Last Thursday, I called Gerald Rubright down in San Clemente. Rubright is the attorney for Timothy Lai, who has been charged with “one felony charge of second-degree commercial burglary and four felony counts of computer access and fraud.” (OC Register, 3/20/15)
Lai is the tutor who “is accused of breaking into a campus building [at Corona del Mar High] and placing a USB device on a teacher’s computer that was capable of recording keystrokes. Authorities think that by using information gleaned from that device, Lai was able to access the school’s network and change several students’ grades.” (OC Register 3/20/15)
I called Rubright to get an update on the status of Lai’s case as there had been little news since his arrest. Coincidentally, the next day, the story broke that Lai “will face more than a dozen additional felony charges for accessing school computers.” (OC Register 3/20/15)
Lai “is now being charged with 16 other felony counts of computer access and fraud.” (OC Register 3/20/15)

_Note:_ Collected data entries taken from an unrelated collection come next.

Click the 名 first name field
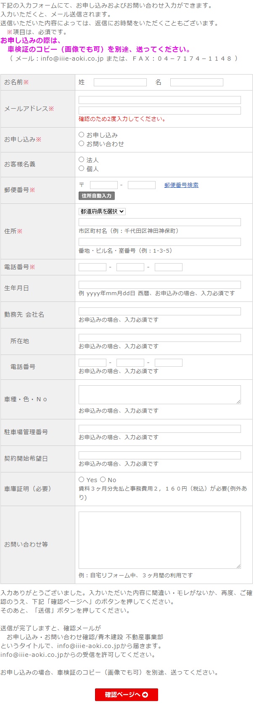The image size is (254, 704). tap(196, 83)
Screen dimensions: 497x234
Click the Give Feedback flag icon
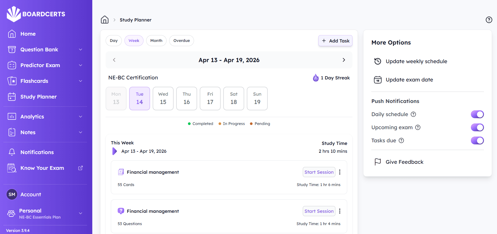click(378, 162)
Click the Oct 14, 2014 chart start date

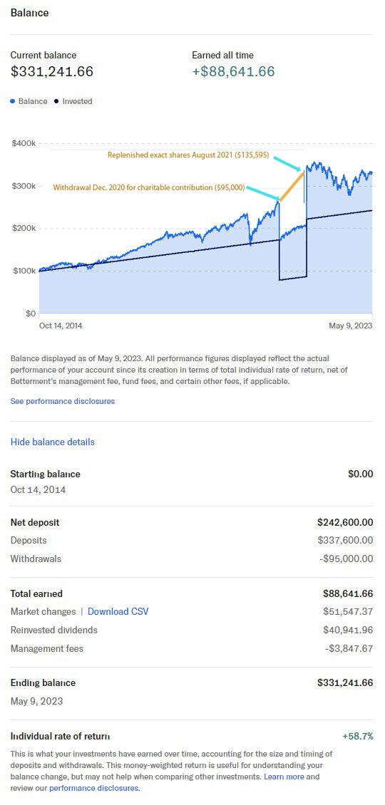click(x=61, y=326)
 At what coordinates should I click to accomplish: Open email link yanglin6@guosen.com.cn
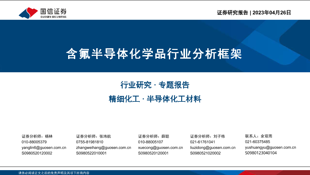coord(44,147)

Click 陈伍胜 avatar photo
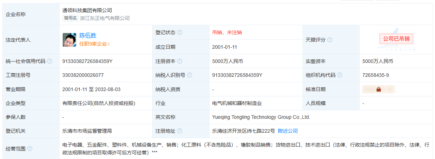pyautogui.click(x=69, y=40)
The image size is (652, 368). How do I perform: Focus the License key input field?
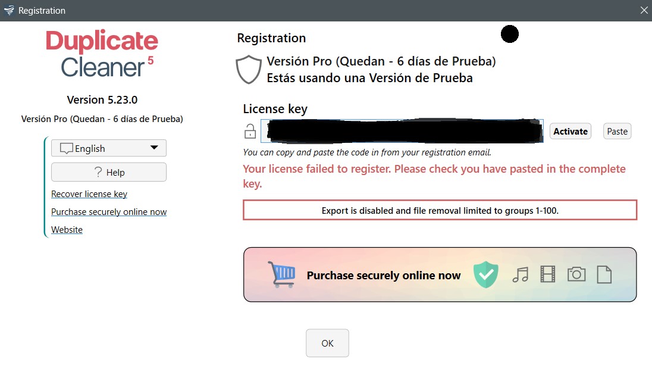[x=402, y=131]
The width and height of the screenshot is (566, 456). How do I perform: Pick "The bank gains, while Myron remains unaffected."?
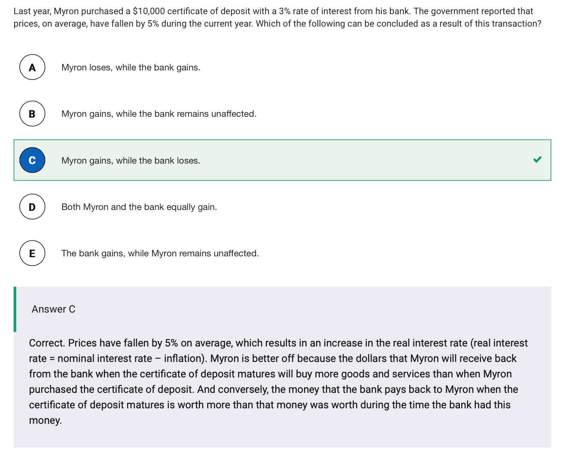point(160,253)
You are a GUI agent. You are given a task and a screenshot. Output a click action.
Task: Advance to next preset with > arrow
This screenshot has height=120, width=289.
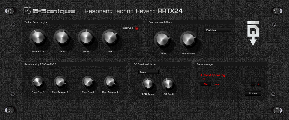258,84
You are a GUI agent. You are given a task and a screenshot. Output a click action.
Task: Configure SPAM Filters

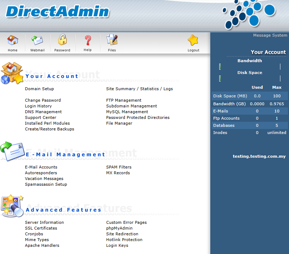coord(119,167)
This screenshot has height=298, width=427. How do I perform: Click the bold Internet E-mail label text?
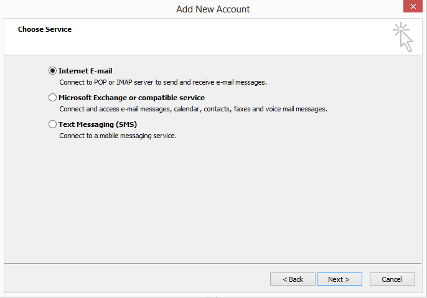coord(85,71)
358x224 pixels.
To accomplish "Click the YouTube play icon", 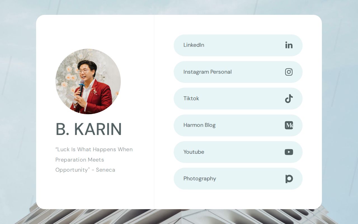I will coord(289,152).
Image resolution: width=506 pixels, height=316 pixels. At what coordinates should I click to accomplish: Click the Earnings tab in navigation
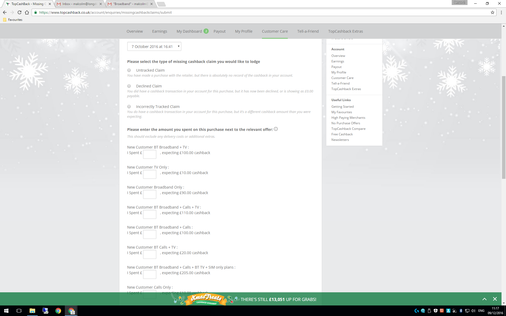(x=159, y=31)
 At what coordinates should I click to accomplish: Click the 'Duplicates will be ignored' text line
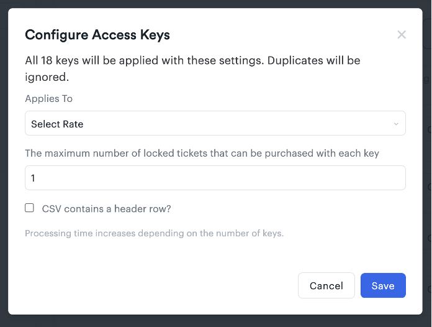47,78
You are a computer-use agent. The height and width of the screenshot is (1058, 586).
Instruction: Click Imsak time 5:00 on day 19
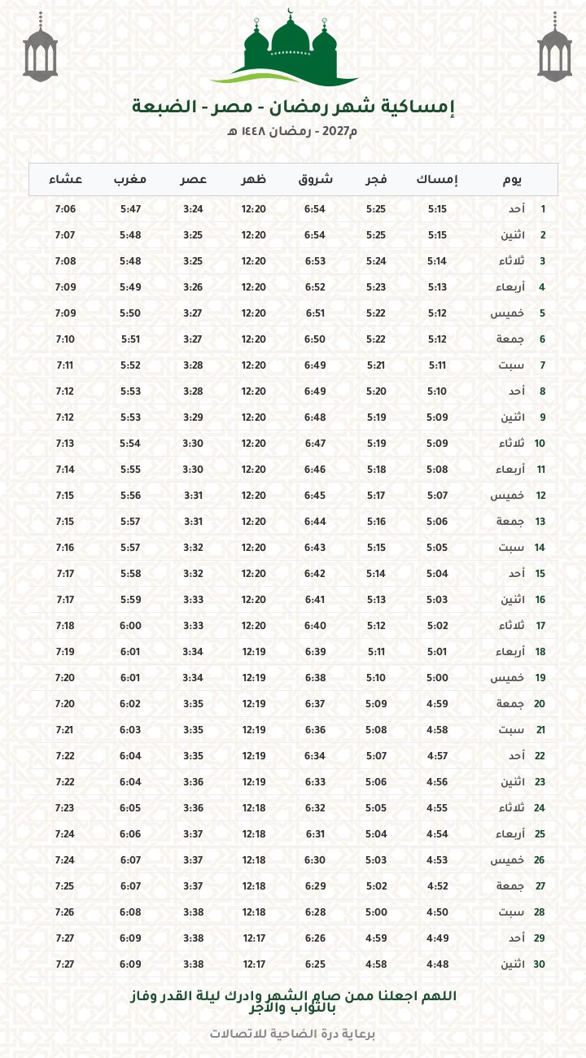click(x=437, y=678)
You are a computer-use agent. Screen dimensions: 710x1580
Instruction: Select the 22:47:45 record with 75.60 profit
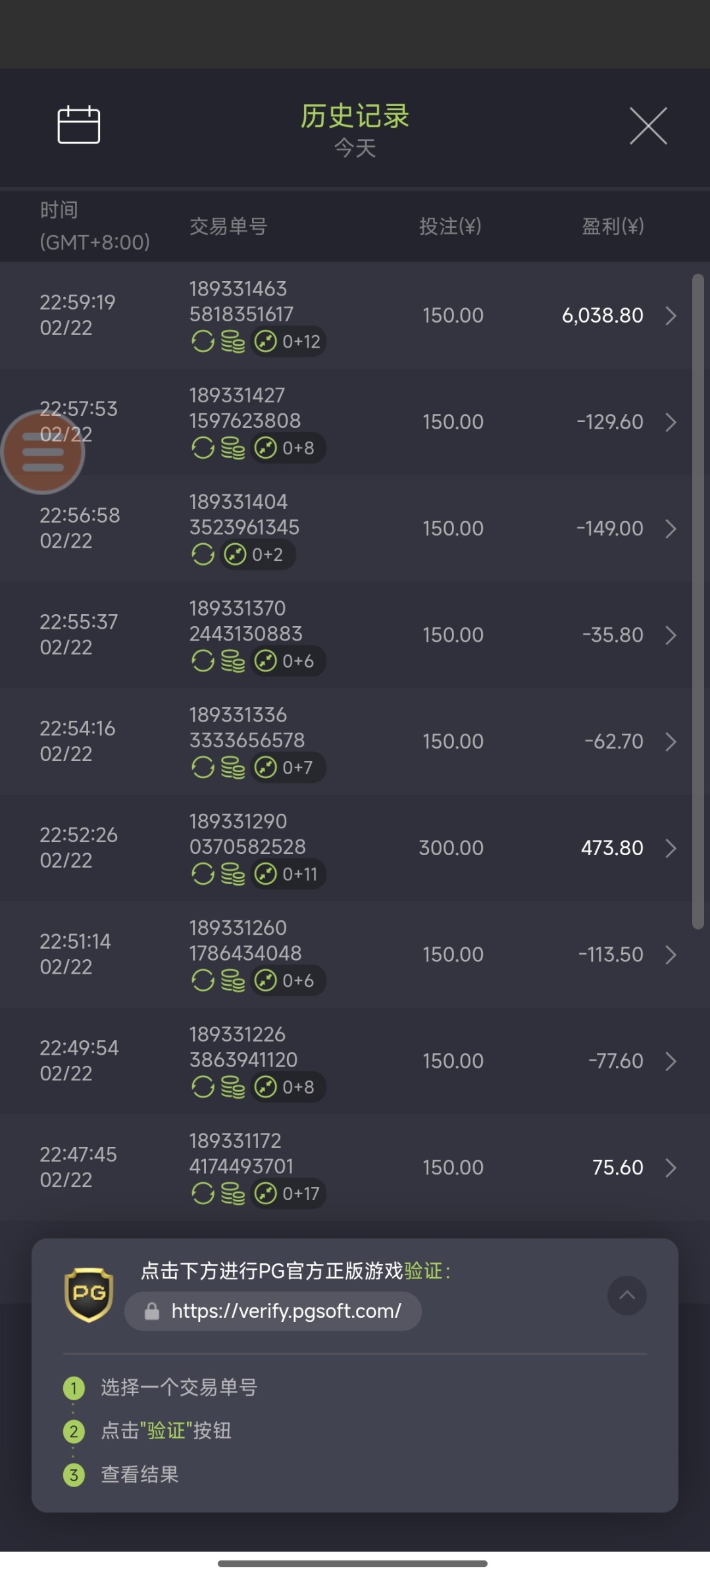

In their attempt to sweep yet another scandal under the rug, the school board bungled the investigation and the disciplinary action against the students. Though only a handful of students were held accountable for their actions, the OC Register story reported that “Some parents claimed that as many as 150 students may have been involved.”
After Lai was arrested last October, the district issued a statement that said, essentially, that because Lai was in custody it was now a criminal case and there would be no more comments. The equivalent of “We’re sweeping this under the rug.” I don’t blame them for doing this – the strategy has worked for years.

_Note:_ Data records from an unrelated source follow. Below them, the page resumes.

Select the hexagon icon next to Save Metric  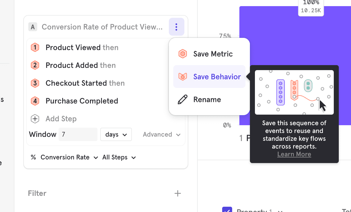point(182,54)
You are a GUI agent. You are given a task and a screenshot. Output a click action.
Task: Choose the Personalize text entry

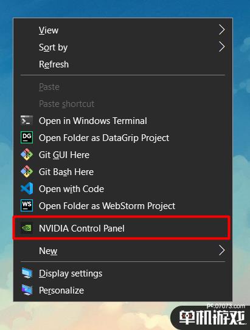click(61, 290)
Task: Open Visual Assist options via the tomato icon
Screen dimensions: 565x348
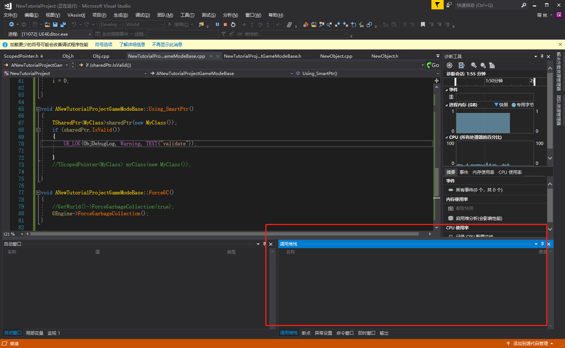Action: tap(305, 25)
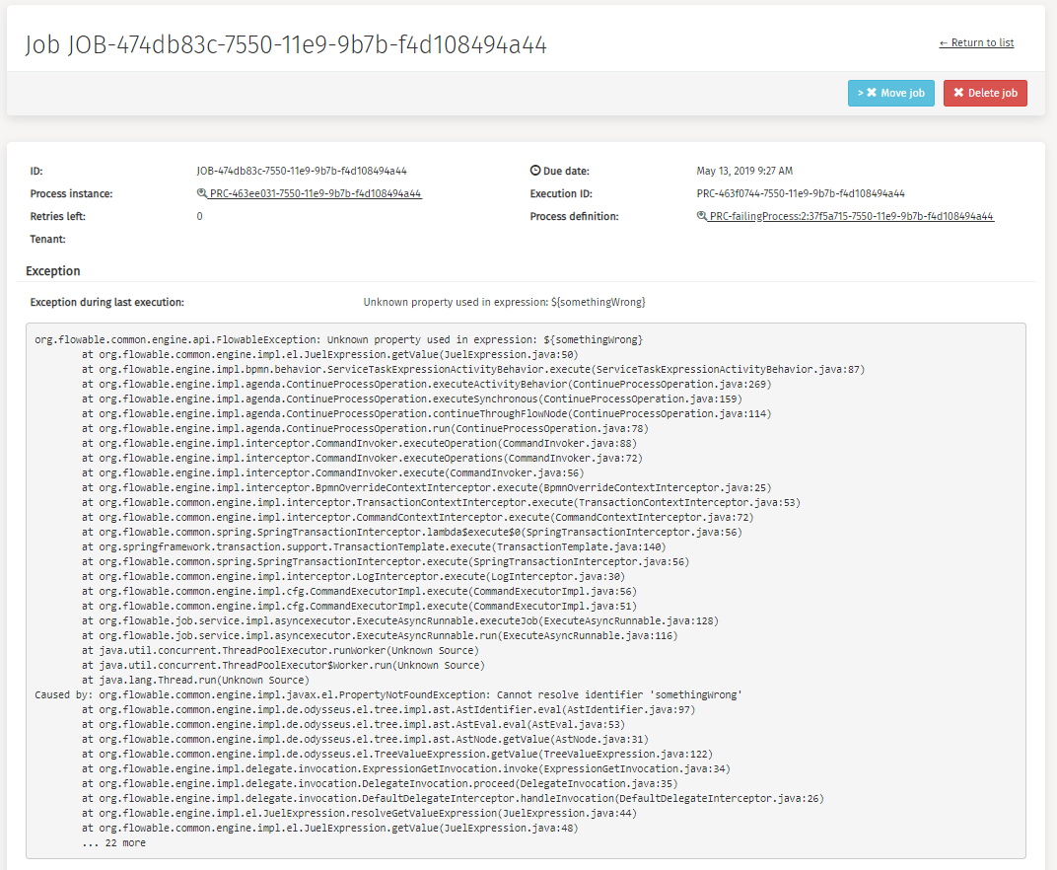Click the "... 22 more" stack trace line
The width and height of the screenshot is (1057, 870).
[113, 842]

But there is one question regarding this case that the district has yet to answer, one that transcends Lai’s alleged crimes or the handling of the discipline. What taxpayers need to know now are the steps that have been taken to prevent this from happening again. And, digging deeper, Lai’s alleged crime was amateurish – no self-respecting hacker would think of breaking into a building to gain access to a computer and have to install a device on it – they would do it from their bedroom in their pajamas.
So what is the district’s cyber security policy? They’re not saying.

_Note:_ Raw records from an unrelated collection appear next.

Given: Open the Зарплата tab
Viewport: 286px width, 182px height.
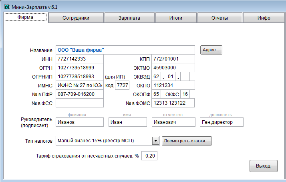Looking at the screenshot, I should [129, 18].
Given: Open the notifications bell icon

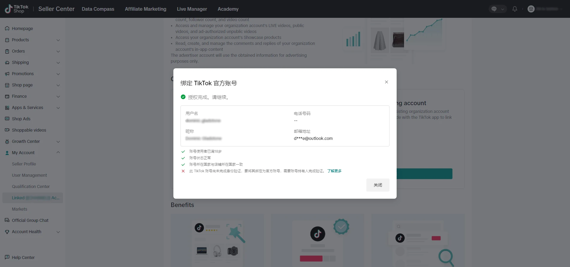Looking at the screenshot, I should 515,9.
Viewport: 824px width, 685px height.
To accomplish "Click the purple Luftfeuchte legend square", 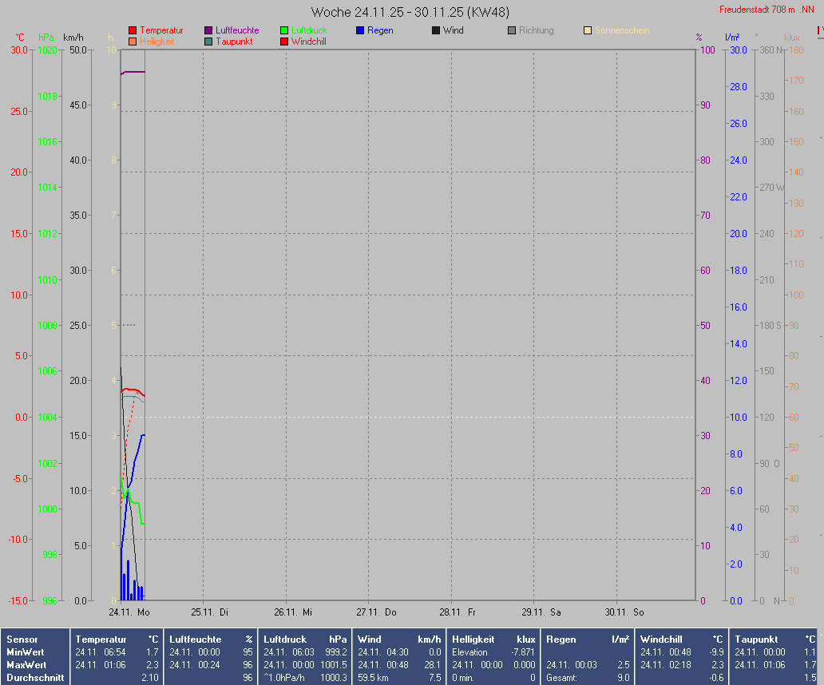I will tap(208, 30).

Taxpayers don’t need details on the cyber security policy. After all, we wouldn’t want to give away information to potential hackers. But taxpayers do deserve to know whether and how often the district’s academic performance information is protected.
Until we know that, why shouldn’t some folks be skeptical about all of the grades and test scores in all of the schools?
You won’t be hearing any general information about the district’s cyber security policy anytime soon – if ever. That would draw attention to the CdM cheating scandal and that one has already been swept under the rug.